[YOUR GOAL] Rewrite the items below as a numbered list, one line per item, leaving out any blank lines.

## START

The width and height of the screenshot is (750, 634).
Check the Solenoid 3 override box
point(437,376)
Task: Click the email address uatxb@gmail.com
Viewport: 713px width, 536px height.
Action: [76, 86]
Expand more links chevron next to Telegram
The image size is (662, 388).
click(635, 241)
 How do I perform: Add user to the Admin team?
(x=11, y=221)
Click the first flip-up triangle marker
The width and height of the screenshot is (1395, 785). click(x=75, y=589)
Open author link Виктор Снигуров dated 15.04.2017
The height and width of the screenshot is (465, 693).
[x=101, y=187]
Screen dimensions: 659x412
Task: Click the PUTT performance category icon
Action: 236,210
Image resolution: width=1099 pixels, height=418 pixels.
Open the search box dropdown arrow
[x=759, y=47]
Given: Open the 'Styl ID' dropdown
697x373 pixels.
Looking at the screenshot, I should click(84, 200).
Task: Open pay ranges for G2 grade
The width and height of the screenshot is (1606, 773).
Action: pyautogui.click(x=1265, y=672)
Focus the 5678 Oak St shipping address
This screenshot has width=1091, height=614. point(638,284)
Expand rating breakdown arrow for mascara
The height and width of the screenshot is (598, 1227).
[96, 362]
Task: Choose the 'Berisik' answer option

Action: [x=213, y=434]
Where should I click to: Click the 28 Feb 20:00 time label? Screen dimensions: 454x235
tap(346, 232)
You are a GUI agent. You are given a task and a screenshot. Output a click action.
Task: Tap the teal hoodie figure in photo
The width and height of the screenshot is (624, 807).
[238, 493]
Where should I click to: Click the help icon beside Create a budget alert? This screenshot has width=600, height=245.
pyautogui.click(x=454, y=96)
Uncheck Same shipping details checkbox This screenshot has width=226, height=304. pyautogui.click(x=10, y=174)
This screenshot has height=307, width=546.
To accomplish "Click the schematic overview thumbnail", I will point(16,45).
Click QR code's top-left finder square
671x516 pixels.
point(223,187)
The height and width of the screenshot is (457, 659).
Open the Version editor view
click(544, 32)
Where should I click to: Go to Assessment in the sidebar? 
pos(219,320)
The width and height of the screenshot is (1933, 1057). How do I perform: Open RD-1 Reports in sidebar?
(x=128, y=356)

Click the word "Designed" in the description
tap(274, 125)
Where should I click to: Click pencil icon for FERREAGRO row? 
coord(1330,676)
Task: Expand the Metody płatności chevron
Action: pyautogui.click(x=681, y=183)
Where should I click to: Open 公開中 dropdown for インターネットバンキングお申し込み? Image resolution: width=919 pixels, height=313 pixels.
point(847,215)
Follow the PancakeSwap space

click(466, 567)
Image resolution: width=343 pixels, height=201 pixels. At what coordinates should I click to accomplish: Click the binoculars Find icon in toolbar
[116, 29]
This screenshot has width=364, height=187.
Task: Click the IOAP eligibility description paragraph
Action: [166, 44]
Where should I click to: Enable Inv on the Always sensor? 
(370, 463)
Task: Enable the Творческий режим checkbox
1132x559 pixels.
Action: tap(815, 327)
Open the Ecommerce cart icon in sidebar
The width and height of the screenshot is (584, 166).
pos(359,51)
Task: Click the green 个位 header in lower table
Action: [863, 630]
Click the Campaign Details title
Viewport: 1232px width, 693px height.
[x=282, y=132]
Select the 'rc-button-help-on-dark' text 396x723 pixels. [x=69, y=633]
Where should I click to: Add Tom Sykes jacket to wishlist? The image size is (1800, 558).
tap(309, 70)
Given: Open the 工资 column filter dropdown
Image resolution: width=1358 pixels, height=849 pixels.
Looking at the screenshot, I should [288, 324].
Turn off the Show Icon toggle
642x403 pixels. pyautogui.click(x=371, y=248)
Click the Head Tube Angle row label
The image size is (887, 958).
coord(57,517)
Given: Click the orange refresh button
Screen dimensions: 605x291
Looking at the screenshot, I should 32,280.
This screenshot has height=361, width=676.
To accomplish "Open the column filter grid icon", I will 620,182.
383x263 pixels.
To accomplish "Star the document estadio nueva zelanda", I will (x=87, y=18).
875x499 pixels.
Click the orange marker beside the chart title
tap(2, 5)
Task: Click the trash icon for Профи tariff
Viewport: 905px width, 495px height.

## END

[TASK ANSWER]
1. The width and height of the screenshot is (750, 634).
2. Check the Solenoid 3 override box
3. point(437,376)
4. Task: Click the email address uatxb@gmail.com
5. Viewport: 713px width, 536px height.
6. Action: [76, 86]
7. Expand more links chevron next to Telegram
8. The image size is (662, 388).
9. click(635, 241)
10.  How do I perform: Add user to the Admin team?
11. (x=11, y=221)
12. Click the first flip-up triangle marker
13. The width and height of the screenshot is (1395, 785). click(x=75, y=589)
14. Open author link Виктор Снигуров dated 15.04.2017
15. The height and width of the screenshot is (465, 693).
16. [x=101, y=187]
17. Screen dimensions: 659x412
18. Task: Click the PUTT performance category icon
19. Action: 236,210
20. Image resolution: width=1099 pixels, height=418 pixels.
21. Open the search box dropdown arrow
22. [x=759, y=47]
23. Given: Open the 'Styl ID' dropdown
24. 697x373 pixels.
25. Looking at the screenshot, I should click(84, 200).
26. Task: Open pay ranges for G2 grade
27. The width and height of the screenshot is (1606, 773).
28. Action: pyautogui.click(x=1265, y=672)
29. Focus the 5678 Oak St shipping address
30. This screenshot has width=1091, height=614. point(638,284)
31. Expand rating breakdown arrow for mascara
32. The height and width of the screenshot is (598, 1227).
33. [96, 362]
34. Task: Choose the 'Berisik' answer option
35. Action: [x=213, y=434]
36. Where should I click to: Click the 28 Feb 20:00 time label? Screen dimensions: 454x235
37. tap(346, 232)
38. You are a GUI agent. You are given a task and a screenshot. Output a click action.
39. Task: Tap the teal hoodie figure in photo
40. The width and height of the screenshot is (624, 807).
41. [238, 493]
42. Where should I click to: Click the help icon beside Create a budget alert? This screenshot has width=600, height=245.
43. pyautogui.click(x=454, y=96)
44. Uncheck Same shipping details checkbox This screenshot has width=226, height=304. pyautogui.click(x=10, y=174)
45. This screenshot has height=307, width=546.
46. To accomplish "Click the schematic overview thumbnail", I will point(16,45).
47. Click QR code's top-left finder square
48. 671x516 pixels.
49. point(223,187)
50. The height and width of the screenshot is (457, 659).
51. Open the Version editor view
52. click(544, 32)
53. Where should I click to: Go to Assessment in the sidebar? 
54. pos(219,320)
55. The width and height of the screenshot is (1933, 1057). How do I perform: Open RD-1 Reports in sidebar?
56. (x=128, y=356)
57. Click the word "Designed" in the description
58. tap(274, 125)
59. Where should I click to: Click pencil icon for FERREAGRO row? 
60. coord(1330,676)
61. Task: Expand the Metody płatności chevron
62. Action: pyautogui.click(x=681, y=183)
63. Where should I click to: Open 公開中 dropdown for インターネットバンキングお申し込み? Image resolution: width=919 pixels, height=313 pixels.
64. point(847,215)
65. Follow the PancakeSwap space
66. click(466, 567)
67. Image resolution: width=343 pixels, height=201 pixels. At what coordinates should I click to accomplish: Click the binoculars Find icon in toolbar
68. [116, 29]
69. This screenshot has width=364, height=187.
70. Task: Click the IOAP eligibility description paragraph
71. Action: [166, 44]
72. Where should I click to: Enable Inv on the Always sensor? 
73. (370, 463)
74. Task: Enable the Творческий режим checkbox
75. 1132x559 pixels.
76. Action: tap(815, 327)
77. Open the Ecommerce cart icon in sidebar
78. The width and height of the screenshot is (584, 166).
79. pos(359,51)
80. Task: Click the green 个位 header in lower table
81. Action: [863, 630]
82. Click the Campaign Details title
83. Viewport: 1232px width, 693px height.
84. [x=282, y=132]
85. Select the 'rc-button-help-on-dark' text 396x723 pixels. [x=69, y=633]
86. Where should I click to: Add Tom Sykes jacket to wishlist? The image size is (1800, 558).
87. tap(309, 70)
88. Given: Open the 工资 column filter dropdown
89. Image resolution: width=1358 pixels, height=849 pixels.
90. Looking at the screenshot, I should [288, 324].
91. Turn off the Show Icon toggle
92. 642x403 pixels. pyautogui.click(x=371, y=248)
93. Click the Head Tube Angle row label
94. The image size is (887, 958).
95. coord(57,517)
96. Given: Click the orange refresh button
97. Screen dimensions: 605x291
98. Looking at the screenshot, I should 32,280.
99. This screenshot has height=361, width=676.
100. To accomplish "Open the column filter grid icon", I will 620,182.
101. 383x263 pixels.
102. To accomplish "Star the document estadio nueva zelanda", I will (x=87, y=18).
103. 875x499 pixels.
104. Click the orange marker beside the chart title
105. tap(2, 5)
106. Task: Click the trash icon for Профи tariff
107. Viewport: 905px width, 495px height.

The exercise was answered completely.